One result of all these forest fires was that a large amount of mud and silt was carried from the hills into Tillamook Bay. At low tides, the mud becomes exposed as great expanses of tide flats. This is not a smooth bed of mud - it has features that become exposed as the tide falls. Some areas are sticky mud, others are relatively sandy. From high tide to low tide, the water in the Bay falls almost twelve feet. There are intricate networks of channels carved by the water as it flows out of the bay twice each day. The larger channels can be as large as four feet deep and tens of feet across, filled with rushing water escaping the bay. Imagine a badlands landscape lurking underneath the flat surface of the full bay at high tide.
The sandier sections of the bay bottom are home to a kind of clam called a cockle. They are good in clam chowder. Like other fishing and hunting activities, the state sets a limit on how many cockles you can take. When I was little, the limit was 36 cockles per "hunter" per day. So sometime around the age of six, my brother and I became assistant cockle hunters.
The areas where the cockles live are not necessarily nearest the shore of the bay. (Or if they were, someone else probably cleaned out those easy pickings long ago.) So we had to walk quite a ways out on the tidal flats to get to the clam beds. The best way to allow enough time to walk out, find clams, and walk back before the tide comes back in is to go clamming at an extra low tide. Extra low tides happen during a full or new moon, and the low tide itself is when the sun and moon are on the horizon - either dawn or dusk. Dusk is not an option - it would leave us out in the bay after the sun went down. So going clamming meant getting up in the dark, well before dawn, so that we could be at the tide flats and walk out on the bay as the tide was still falling toward its lowest point.

▶ [Material shown]:
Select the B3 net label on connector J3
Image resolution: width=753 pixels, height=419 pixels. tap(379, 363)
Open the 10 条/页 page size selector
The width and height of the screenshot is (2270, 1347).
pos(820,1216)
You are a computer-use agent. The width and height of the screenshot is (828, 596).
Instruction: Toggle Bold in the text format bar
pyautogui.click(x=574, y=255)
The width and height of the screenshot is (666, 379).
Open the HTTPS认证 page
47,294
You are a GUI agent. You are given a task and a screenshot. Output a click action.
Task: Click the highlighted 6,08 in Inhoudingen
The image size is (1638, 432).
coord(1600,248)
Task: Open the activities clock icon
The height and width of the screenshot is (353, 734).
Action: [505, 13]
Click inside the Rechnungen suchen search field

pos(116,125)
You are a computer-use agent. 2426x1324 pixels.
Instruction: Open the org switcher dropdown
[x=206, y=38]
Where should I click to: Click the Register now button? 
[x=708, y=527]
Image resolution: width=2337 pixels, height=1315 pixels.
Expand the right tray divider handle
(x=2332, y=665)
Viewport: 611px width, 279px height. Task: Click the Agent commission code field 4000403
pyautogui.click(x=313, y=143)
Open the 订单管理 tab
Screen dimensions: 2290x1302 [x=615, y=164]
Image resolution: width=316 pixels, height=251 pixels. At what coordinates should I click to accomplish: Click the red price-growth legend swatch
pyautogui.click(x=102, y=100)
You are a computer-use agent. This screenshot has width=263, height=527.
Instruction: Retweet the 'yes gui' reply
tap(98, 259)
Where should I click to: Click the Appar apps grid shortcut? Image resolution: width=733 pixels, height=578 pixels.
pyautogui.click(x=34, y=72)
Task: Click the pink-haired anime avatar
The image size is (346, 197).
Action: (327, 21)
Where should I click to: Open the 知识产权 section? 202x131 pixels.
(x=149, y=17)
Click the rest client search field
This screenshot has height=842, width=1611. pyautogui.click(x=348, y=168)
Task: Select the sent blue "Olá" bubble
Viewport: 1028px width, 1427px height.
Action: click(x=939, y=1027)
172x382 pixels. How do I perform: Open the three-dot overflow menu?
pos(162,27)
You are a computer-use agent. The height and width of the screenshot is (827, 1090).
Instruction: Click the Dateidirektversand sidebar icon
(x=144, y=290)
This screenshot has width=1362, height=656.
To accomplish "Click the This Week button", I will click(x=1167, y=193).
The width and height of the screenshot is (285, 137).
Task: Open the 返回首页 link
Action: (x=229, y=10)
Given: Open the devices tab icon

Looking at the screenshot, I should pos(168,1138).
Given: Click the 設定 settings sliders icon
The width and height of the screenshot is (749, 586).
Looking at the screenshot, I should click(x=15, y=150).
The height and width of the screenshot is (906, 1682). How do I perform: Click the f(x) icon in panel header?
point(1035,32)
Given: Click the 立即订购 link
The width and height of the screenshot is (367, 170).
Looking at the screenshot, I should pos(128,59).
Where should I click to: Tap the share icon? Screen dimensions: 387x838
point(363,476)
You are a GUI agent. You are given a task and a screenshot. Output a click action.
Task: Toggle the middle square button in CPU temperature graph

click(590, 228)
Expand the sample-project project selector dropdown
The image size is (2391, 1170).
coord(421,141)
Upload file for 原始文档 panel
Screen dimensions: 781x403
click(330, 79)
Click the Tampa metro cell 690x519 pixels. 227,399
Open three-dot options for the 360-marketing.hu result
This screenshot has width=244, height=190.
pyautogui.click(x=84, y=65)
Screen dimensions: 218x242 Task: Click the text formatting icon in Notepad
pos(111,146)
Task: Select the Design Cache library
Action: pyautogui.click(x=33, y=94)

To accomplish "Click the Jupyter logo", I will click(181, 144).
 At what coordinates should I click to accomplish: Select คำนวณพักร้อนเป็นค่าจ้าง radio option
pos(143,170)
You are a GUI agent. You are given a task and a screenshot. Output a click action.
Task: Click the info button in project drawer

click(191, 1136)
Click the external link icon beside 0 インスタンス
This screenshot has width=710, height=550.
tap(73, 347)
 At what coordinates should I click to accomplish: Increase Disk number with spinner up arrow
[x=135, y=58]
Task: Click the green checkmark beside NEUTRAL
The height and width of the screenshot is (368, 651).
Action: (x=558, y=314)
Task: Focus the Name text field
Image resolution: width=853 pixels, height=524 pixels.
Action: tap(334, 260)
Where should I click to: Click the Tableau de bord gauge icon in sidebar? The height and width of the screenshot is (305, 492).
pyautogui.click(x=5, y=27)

▶ [Given instruction]:
Extract the full passage about clamming on Tillamook Bay, reproducing it word for word without any change.

▶ [Solved exercise]:
One result of all these forest fires was that a large amount of mud and silt was carried from the hills into Tillamook Bay. At low tides, the mud becomes exposed as great expanses of tide flats. This is not a smooth bed of mud - it has features that become exposed as the tide falls. Some areas are sticky mud, others are relatively sandy. From high tide to low tide, the water in the Bay falls almost twelve feet. There are intricate networks of channels carved by the water as it flows out of the bay twice each day. The larger channels can be as large as four feet deep and tens of feet across, filled with rushing water escaping the bay. Imagine a badlands landscape lurking underneath the flat surface of the full bay at high tide.
The sandier sections of the bay bottom are home to a kind of clam called a cockle. They are good in clam chowder. Like other fishing and hunting activities, the state sets a limit on how many cockles you can take. When I was little, the limit was 36 cockles per "hunter" per day. So sometime around the age of six, my brother and I became assistant cockle hunters.
The areas where the cockles live are not necessarily nearest the shore of the bay. (Or if they were, someone else probably cleaned out those easy pickings long ago.) So we had to walk quite a ways out on the tidal flats to get to the clam beds. The best way to allow enough time to walk out, find clams, and walk back before the tide comes back in is to go clamming at an extra low tide. Extra low tides happen during a full or new moon, and the low tide itself is when the sun and moon are on the horizon - either dawn or dusk. Dusk is not an option - it would leave us out in the bay after the sun went down. So going clamming meant getting up in the dark, well before dawn, so that we could be at the tide flats and walk out on the bay as the tide was still falling toward its lowest point.